> **EXERCISE BRIEF**: Output as a numbered list every line from the start of the records through the line that contains "человек] (132, 2334)", both included, and leave out any blank lines.

> **ENTRIES**:
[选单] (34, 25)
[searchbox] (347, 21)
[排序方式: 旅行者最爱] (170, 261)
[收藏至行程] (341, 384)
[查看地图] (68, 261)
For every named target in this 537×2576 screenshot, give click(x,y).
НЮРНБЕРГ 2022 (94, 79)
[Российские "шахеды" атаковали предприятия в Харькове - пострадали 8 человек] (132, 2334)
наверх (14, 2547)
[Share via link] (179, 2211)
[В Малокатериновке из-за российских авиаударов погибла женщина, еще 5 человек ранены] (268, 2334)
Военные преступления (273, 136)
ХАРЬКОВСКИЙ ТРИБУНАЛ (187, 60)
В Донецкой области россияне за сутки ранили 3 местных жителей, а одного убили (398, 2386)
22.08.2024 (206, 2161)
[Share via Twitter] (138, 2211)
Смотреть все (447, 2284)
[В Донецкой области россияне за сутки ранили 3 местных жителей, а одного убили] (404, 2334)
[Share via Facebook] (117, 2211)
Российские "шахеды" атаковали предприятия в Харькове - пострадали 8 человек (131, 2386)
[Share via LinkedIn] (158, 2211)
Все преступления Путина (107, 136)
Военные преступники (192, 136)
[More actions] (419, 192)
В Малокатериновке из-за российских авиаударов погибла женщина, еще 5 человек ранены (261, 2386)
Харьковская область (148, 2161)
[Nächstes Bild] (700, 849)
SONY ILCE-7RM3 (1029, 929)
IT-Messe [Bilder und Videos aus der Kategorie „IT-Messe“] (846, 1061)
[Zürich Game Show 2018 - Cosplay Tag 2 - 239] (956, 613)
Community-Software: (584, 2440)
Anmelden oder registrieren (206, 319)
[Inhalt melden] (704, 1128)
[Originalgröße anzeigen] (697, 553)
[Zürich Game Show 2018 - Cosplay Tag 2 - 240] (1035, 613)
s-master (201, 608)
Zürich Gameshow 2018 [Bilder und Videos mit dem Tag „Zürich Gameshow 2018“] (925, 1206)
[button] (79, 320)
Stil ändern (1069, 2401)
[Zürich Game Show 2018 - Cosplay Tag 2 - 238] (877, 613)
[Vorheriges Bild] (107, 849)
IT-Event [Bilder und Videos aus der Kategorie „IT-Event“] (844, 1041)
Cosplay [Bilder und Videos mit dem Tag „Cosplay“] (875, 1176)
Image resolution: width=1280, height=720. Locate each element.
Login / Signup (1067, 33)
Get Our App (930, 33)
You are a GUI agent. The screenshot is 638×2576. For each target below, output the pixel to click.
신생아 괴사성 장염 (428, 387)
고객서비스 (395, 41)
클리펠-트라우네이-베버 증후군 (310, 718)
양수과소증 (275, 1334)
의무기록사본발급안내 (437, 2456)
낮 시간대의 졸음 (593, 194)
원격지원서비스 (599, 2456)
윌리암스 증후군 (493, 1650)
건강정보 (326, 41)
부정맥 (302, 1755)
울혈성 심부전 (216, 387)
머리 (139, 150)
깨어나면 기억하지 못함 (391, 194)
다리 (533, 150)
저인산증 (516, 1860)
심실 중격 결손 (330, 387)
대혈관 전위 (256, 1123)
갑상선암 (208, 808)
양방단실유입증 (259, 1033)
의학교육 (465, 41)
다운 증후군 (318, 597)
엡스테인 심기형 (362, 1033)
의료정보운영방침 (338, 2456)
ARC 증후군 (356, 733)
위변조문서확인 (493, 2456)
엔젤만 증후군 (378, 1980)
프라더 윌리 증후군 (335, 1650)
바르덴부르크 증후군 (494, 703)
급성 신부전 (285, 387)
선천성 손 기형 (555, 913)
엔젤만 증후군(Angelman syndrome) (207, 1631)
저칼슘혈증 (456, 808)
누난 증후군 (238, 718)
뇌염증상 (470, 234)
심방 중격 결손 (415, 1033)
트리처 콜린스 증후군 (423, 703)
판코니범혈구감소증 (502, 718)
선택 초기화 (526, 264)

> **RESPONSE TO THE TASK**:
1. [选单] (34, 25)
2. [searchbox] (347, 21)
3. [排序方式: 旅行者最爱] (170, 261)
4. [收藏至行程] (341, 384)
5. [查看地图] (68, 261)
6. For every named target in this 537×2576 screenshot, give click(x,y).
7. НЮРНБЕРГ 2022 (94, 79)
8. [Российские "шахеды" атаковали предприятия в Харькове - пострадали 8 человек] (132, 2334)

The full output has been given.